_THE REQUEST_: Rewrite the items from the line with "Screenshot is 1469x720." up to and including the line with "Nová registrace (795, 11)", replacing "pixel" with "point" and changing nothing else.

_SUPPLIED RECORDS_:
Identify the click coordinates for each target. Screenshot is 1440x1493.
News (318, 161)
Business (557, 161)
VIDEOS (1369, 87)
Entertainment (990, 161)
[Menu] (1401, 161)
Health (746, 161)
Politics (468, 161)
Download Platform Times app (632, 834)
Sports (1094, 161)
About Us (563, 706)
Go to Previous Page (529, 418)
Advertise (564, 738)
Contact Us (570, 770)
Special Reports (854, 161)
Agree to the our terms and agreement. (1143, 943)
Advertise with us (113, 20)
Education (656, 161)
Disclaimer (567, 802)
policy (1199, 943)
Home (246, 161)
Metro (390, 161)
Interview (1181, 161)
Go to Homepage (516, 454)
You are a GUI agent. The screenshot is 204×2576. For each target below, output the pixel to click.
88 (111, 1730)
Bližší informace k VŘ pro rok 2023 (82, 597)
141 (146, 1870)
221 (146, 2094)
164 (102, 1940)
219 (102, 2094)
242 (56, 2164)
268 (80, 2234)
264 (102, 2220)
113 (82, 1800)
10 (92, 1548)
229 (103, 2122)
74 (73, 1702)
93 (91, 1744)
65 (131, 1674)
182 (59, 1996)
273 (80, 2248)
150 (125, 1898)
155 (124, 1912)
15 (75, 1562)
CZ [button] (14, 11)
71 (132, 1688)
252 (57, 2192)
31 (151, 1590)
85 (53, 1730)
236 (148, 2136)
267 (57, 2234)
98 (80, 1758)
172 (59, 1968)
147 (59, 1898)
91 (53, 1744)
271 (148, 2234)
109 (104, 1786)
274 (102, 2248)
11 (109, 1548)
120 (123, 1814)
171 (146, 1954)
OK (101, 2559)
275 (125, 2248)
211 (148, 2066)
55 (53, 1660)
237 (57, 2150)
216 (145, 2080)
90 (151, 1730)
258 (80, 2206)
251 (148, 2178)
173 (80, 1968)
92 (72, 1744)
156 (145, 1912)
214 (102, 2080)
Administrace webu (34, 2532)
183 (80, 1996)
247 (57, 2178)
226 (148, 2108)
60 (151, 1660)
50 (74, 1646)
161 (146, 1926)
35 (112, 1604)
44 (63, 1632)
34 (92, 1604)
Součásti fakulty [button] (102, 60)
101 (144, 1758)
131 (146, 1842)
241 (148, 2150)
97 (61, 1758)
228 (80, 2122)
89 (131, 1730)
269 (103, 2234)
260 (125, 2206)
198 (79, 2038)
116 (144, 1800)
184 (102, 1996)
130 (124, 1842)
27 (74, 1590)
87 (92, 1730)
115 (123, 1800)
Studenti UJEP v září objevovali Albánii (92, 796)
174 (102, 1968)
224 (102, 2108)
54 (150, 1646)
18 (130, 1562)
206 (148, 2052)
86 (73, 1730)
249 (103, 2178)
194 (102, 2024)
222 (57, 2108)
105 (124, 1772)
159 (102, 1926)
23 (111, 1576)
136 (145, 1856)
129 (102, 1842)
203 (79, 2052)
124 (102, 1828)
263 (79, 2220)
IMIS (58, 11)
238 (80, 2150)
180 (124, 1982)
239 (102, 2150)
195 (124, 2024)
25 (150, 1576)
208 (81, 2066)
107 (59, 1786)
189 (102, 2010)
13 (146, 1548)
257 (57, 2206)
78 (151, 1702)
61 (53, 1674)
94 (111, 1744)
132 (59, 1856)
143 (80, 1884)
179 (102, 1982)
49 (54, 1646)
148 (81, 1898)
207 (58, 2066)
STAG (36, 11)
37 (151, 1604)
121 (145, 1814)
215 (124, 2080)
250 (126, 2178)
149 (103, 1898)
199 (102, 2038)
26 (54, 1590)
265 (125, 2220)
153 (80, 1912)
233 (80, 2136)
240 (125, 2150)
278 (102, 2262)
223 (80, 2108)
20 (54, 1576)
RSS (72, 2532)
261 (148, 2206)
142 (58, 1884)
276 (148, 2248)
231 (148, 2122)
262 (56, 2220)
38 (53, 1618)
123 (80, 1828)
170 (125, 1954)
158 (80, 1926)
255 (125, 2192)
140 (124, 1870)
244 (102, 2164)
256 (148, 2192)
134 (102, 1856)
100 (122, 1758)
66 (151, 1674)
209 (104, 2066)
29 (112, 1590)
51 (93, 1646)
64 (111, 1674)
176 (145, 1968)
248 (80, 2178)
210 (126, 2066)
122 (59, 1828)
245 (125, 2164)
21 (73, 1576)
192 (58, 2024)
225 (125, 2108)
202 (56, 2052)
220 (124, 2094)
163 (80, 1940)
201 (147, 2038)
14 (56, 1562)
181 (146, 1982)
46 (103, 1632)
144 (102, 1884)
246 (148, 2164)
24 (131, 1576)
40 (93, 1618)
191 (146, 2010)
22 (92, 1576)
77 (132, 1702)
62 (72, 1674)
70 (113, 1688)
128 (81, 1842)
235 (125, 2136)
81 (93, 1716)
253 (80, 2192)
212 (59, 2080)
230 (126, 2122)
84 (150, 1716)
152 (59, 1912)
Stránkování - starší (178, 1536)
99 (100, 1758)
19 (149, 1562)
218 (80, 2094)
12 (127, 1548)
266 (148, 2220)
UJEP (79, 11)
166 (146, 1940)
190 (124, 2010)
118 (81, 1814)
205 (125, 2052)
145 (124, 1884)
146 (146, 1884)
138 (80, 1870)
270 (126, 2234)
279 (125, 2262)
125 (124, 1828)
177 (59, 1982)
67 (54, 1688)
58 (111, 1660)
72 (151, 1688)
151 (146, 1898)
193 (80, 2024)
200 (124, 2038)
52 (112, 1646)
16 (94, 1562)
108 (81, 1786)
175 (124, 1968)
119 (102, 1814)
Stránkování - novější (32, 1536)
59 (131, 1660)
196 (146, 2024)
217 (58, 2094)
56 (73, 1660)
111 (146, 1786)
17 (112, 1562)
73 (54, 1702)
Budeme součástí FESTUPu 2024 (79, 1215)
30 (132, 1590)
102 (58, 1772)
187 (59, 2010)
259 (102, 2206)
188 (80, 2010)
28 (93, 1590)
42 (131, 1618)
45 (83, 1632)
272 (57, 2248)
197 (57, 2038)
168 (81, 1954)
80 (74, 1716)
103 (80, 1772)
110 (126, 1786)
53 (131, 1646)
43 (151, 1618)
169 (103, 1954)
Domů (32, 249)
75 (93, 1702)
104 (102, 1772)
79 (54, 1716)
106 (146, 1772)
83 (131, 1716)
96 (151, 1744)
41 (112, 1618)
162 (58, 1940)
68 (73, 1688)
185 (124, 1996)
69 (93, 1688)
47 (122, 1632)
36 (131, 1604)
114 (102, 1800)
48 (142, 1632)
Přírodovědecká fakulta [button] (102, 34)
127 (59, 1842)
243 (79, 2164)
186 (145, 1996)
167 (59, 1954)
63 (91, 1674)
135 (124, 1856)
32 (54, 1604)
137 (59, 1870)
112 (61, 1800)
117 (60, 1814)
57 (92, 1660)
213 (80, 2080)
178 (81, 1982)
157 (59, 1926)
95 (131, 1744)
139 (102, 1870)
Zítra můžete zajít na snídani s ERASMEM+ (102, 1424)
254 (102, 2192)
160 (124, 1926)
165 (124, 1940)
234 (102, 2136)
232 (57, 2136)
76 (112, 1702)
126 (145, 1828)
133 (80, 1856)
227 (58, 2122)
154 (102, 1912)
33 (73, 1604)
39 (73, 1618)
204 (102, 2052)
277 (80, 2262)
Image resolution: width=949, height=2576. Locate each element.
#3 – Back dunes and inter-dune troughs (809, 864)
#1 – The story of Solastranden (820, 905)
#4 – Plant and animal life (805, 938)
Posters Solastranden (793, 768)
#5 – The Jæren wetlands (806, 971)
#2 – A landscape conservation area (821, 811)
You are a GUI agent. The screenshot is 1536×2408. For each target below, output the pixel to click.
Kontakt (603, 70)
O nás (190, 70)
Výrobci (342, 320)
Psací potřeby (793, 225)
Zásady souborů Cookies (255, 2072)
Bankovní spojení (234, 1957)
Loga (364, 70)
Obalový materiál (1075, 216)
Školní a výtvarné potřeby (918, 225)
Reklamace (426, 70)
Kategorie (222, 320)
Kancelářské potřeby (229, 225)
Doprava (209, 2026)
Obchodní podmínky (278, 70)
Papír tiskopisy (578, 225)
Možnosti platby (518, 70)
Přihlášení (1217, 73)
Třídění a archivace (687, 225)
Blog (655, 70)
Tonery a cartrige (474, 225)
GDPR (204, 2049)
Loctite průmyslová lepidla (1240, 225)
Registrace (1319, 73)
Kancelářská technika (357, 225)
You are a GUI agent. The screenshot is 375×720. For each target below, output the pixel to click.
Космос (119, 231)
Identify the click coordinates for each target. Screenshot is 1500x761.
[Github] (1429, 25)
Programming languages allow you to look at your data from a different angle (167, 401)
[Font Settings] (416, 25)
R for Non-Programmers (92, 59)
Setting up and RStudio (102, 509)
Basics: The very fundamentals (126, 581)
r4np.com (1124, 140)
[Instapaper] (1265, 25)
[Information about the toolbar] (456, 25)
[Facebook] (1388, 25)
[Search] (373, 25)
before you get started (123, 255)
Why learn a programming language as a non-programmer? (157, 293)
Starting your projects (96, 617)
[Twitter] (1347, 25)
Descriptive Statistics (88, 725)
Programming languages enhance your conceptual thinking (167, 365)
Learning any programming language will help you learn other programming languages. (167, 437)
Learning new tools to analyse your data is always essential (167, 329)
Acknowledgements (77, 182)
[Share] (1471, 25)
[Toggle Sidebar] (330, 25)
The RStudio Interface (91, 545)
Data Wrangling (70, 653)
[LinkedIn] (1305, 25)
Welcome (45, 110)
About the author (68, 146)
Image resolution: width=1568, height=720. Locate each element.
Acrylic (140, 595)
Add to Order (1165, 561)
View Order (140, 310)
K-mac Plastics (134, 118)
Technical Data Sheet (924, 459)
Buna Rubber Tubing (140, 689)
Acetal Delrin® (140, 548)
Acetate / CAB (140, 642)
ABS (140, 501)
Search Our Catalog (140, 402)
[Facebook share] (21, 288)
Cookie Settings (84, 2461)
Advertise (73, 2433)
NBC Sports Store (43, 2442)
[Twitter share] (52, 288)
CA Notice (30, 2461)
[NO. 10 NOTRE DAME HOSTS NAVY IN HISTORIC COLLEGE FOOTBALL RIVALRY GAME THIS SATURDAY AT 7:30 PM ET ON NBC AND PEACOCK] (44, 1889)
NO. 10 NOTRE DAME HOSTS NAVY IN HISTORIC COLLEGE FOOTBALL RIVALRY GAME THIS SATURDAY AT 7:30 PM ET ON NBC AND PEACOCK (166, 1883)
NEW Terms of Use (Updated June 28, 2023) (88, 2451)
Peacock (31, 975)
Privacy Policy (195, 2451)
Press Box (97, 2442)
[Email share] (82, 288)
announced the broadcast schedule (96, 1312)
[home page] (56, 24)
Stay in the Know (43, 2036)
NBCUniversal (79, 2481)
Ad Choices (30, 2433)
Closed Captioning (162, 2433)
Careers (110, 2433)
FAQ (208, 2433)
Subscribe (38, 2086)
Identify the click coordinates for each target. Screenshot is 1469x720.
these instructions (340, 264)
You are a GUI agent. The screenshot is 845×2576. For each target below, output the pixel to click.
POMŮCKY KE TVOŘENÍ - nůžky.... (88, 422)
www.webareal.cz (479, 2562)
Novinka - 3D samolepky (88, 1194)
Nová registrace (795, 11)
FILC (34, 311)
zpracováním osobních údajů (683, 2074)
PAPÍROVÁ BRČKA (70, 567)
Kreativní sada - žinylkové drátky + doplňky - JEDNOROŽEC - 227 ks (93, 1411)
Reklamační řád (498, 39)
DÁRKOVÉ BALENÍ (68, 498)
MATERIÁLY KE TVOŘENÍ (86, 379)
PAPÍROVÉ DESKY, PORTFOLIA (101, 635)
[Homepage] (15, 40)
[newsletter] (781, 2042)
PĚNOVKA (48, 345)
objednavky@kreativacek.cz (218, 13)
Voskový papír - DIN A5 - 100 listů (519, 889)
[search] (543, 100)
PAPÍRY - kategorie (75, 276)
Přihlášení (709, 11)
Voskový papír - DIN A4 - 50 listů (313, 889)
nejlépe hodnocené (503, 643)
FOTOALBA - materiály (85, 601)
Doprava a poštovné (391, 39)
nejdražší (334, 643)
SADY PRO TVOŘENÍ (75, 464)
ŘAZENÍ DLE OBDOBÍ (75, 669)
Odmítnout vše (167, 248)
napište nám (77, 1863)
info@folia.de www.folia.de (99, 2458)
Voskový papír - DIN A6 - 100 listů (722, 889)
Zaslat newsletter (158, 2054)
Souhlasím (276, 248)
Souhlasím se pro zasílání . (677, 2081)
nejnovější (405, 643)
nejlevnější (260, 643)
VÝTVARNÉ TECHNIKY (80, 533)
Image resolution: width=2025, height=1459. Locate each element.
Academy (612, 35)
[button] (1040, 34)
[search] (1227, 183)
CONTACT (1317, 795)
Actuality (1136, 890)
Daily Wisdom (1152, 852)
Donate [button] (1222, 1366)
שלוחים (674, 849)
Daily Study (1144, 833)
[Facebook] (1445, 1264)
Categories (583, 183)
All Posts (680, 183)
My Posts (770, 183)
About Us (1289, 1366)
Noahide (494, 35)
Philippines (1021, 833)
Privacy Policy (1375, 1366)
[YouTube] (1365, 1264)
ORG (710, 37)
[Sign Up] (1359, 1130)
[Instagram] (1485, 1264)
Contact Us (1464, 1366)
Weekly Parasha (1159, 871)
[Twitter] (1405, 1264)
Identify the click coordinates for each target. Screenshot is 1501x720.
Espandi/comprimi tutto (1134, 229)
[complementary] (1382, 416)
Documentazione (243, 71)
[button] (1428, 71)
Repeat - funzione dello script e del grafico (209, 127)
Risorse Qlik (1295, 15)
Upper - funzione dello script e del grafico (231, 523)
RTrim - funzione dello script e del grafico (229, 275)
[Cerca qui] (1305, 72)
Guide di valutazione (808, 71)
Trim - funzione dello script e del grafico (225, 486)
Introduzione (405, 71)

_SOLUTION_:
Identify the click coordinates for each target. Screenshot is 1469x720.
these instructions (340, 264)
You are a GUI agent. The screenshot is 845×2576. For each target below, output the point to click.
POMŮCKY KE TVOŘENÍ - nůžky.... (88, 422)
www.webareal.cz (479, 2562)
Novinka - 3D samolepky (88, 1194)
Nová registrace (795, 11)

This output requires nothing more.